17

I need to parse a decimal integer that appears at the start of a string.

There may be trailing garbage following the decimal number. This needs to be ignored (even if it contains other numbers.)

e.g.

"1" => 1
" 42 " => 42
" 3 -.X.-" => 3
" 2 3 4 5" => 2

Is there a built-in method in the .NET framework to do this?

int.TryParse() is not suitable. It allows trailing spaces but not other trailing characters.

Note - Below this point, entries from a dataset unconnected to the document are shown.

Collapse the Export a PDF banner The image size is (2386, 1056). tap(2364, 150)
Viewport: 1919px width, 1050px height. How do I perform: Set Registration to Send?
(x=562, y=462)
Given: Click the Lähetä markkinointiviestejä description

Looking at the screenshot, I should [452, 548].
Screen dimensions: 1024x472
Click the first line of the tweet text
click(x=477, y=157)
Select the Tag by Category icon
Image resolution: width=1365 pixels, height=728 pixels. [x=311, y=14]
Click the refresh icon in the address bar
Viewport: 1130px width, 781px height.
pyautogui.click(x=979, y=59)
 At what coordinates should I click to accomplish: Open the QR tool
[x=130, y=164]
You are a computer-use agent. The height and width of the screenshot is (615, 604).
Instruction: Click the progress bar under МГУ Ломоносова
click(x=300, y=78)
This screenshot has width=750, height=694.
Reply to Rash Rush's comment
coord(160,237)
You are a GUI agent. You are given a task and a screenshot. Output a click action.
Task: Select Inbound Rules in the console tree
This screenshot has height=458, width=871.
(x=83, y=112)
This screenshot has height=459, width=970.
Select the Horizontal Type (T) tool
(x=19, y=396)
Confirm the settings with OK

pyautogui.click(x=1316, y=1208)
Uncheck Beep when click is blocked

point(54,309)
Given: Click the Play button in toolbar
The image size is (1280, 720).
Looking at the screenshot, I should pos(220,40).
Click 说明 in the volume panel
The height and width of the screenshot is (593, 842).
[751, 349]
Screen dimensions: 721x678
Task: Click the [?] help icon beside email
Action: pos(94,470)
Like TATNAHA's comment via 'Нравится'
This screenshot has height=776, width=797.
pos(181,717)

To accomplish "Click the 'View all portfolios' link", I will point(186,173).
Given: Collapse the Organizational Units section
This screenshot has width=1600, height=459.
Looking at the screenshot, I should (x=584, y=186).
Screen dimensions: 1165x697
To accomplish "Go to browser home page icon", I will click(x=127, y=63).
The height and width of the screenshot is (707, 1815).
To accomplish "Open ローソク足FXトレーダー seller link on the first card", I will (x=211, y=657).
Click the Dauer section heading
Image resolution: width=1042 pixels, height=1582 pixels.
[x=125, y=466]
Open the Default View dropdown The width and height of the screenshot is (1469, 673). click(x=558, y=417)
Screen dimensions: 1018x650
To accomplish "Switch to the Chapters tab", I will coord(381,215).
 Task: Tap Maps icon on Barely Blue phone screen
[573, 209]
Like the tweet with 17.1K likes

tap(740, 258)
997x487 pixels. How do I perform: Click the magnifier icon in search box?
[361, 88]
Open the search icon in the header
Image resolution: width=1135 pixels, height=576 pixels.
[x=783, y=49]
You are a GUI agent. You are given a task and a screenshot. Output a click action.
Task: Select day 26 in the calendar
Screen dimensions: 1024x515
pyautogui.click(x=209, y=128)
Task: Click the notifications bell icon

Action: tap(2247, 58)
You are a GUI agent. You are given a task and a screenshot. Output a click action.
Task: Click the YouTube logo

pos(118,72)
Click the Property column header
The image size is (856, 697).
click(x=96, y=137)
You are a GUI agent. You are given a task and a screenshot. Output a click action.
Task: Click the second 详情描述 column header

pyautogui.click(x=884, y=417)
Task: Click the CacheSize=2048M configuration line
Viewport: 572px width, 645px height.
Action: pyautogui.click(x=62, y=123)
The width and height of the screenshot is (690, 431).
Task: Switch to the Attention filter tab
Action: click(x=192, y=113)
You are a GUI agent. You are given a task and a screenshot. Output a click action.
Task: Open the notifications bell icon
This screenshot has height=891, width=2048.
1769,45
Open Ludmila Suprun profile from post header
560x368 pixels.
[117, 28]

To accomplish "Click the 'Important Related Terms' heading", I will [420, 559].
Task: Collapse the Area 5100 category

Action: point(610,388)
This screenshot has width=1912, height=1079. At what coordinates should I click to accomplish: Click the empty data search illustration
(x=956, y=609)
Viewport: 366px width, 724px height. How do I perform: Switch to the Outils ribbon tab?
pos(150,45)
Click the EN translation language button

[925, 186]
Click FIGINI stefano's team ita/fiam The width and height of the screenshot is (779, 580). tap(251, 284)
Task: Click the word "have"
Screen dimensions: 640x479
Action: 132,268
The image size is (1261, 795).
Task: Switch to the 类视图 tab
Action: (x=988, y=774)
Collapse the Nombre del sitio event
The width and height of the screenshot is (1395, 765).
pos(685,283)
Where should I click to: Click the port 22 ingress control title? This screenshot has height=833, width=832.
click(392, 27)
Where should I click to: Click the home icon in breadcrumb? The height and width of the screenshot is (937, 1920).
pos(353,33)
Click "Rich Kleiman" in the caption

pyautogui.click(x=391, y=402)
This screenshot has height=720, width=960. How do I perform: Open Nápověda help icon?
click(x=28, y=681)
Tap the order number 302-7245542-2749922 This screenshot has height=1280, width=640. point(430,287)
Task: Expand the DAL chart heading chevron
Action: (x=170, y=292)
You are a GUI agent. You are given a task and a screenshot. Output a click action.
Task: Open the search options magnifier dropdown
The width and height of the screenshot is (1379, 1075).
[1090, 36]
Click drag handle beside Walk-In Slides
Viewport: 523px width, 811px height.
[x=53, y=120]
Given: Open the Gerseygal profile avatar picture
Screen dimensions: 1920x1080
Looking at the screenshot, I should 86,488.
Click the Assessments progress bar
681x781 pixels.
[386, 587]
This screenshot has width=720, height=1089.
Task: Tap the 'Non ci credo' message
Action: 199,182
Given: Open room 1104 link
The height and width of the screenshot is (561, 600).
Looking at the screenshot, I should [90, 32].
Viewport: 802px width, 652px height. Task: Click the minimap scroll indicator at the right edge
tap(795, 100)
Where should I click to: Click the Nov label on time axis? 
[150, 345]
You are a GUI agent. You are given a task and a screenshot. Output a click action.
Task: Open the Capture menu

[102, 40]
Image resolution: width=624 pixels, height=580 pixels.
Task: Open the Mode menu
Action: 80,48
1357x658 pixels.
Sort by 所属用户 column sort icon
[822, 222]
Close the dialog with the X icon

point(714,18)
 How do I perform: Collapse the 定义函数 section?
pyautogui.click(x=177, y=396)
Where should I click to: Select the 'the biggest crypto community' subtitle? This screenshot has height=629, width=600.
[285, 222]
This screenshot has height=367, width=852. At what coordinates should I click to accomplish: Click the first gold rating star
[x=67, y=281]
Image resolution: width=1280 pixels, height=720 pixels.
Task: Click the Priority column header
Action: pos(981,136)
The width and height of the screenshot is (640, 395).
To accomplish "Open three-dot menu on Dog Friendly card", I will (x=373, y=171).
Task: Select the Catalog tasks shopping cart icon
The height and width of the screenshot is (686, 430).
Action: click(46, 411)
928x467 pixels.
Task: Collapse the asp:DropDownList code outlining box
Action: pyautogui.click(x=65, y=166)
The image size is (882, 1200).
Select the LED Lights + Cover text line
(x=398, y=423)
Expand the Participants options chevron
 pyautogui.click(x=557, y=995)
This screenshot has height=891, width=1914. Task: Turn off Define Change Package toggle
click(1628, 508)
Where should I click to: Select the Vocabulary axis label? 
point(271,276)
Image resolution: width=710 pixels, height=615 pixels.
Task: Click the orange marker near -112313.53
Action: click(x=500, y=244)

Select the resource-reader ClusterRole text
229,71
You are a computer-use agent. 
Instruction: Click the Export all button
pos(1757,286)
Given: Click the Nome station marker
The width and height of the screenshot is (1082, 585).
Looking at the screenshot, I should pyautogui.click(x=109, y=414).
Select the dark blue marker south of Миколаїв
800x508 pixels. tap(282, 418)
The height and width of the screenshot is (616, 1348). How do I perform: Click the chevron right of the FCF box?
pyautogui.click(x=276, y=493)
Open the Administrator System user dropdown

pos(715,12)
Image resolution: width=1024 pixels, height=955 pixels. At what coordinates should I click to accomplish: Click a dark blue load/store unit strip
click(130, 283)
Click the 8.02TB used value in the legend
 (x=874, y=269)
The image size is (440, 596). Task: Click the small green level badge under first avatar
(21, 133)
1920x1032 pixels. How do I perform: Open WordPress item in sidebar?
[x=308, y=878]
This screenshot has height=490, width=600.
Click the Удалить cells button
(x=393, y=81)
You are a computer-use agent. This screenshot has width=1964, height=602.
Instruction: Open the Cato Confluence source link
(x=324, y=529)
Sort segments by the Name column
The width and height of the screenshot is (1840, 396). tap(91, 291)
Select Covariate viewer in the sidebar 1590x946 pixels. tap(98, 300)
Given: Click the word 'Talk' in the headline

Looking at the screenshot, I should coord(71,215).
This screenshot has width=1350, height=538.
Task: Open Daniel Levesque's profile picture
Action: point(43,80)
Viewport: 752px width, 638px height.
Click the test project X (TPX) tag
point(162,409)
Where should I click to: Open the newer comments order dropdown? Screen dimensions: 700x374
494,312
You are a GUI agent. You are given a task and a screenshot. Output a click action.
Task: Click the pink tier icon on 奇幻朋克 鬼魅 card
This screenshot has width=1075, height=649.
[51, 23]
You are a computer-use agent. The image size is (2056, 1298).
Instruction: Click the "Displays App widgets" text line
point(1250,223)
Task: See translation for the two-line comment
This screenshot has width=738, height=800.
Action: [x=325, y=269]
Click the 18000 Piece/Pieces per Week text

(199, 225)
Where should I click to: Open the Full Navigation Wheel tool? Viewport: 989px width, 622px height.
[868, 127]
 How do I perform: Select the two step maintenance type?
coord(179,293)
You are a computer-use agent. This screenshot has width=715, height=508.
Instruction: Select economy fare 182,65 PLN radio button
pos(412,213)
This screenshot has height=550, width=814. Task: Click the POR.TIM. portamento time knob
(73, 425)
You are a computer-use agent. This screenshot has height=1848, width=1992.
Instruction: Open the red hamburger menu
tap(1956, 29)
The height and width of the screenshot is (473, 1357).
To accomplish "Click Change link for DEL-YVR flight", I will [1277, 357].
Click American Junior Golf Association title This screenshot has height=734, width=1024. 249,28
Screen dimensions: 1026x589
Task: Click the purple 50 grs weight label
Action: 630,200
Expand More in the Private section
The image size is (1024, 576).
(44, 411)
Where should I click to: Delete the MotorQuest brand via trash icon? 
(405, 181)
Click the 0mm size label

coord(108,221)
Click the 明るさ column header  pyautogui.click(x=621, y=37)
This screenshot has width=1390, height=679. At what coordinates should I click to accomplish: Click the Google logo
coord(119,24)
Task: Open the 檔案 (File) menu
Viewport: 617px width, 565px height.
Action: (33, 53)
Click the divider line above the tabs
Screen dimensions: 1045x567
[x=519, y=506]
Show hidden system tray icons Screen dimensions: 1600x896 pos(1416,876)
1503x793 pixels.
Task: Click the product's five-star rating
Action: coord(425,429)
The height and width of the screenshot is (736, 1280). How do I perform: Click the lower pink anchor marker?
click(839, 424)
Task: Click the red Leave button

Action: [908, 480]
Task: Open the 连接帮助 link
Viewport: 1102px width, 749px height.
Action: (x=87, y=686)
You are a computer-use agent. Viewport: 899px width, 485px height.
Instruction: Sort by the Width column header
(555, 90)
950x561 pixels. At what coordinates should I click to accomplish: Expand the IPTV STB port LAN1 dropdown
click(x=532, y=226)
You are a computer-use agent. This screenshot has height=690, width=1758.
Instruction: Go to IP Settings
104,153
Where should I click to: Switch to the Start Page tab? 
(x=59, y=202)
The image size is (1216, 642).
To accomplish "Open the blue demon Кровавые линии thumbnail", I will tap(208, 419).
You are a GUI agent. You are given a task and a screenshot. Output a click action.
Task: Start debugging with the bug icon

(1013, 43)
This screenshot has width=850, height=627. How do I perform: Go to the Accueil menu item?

It would be quite easy to implement this but I would prefer to use the standard method if it exists.

5
  • I'm assuming you hate regular expressions, but I think that's the kind of problem they're meant to solve...
    – axel_c
    Commented Oct 13, 2009 at 16:17
  • Using a regular expression is fine. But if there's a built-in function that would be preferable.
    – finnw
    Commented Oct 13, 2009 at 16:32
  • Is a valid "integer" character always followed or only ever preceded by a space character?
    – ChrisBD
    Commented Oct 13, 2009 at 16:33
  • @ChrisBD, there are not necessarily any spaces at all. But the first non-space character is always a digit.
    – finnw
    Commented Oct 13, 2009 at 16:56
  • Possible duplicate of Find and extract a number from a string Commented Aug 8, 2016 at 6:42

11 Answers 11

29

You can use Linq to do this, no Regular Expressions needed:

public static int GetLeadingInt(string input)
{
   return Int32.Parse(new string(input.Trim().TakeWhile(c => char.IsDigit(c) || c == '.').ToArray()));
}

This works for all your provided examples:

string[] tests = new string[] {
   "1",
   " 42 ",
   " 3 -.X.-",
   " 2 3 4 5"
};

foreach (string test in tests)
{
   Console.WriteLine("Result: " + GetLeadingInt(test));
}
3
  • 3
    Why are you calling ToCharArray? String already implements IEnumerable<char>.
    – Jon Skeet
    Commented Oct 13, 2009 at 16:33
  • 1
    Nice solution. One question... is the || c == '.' actually needed? The examples don't show anything but integer results. If removed it would speed it up a bit which may be significant if there are many extractions. Commented Jun 29, 2017 at 15:03
  • 2
    This is pretty inefficient, creating at least four intermediate objects for an operation that can be done with zero. Commented Dec 21, 2018 at 18:55
17
foreach (var m in Regex.Matches(" 3 - .x. 4", @"\d+"))
{
    Console.WriteLine(m);
}

Updated per comments

Not sure why you don't like regular expressions, so I'll just post what I think is the shortest solution.

To get first int:

Match match = Regex.Match(" 3 - .x. - 4", @"\d+");
if (match.Success)
    Console.WriteLine(int.Parse(match.Value));
3
  • I only need the first number, so you could stick a 'break' in there.
    – finnw
    Commented Oct 13, 2009 at 16:40
  • @finnw: Was confused by the comment you made on another answer. To get the first value use the Regex.Match function, it can be seen in one of my Rollbacks. Commented Oct 13, 2009 at 16:42
  • @Yuriy, I was referring to multi-digit numbers (e.g. "42"), not multiple numbers in the string.
    – finnw
    Commented Oct 13, 2009 at 16:48
6

There's no standard .NET method for doing this - although I wouldn't be surprised to find that VB had something in the Microsoft.VisualBasic assembly (which is shipped with .NET, so it's not an issue to use it even from C#).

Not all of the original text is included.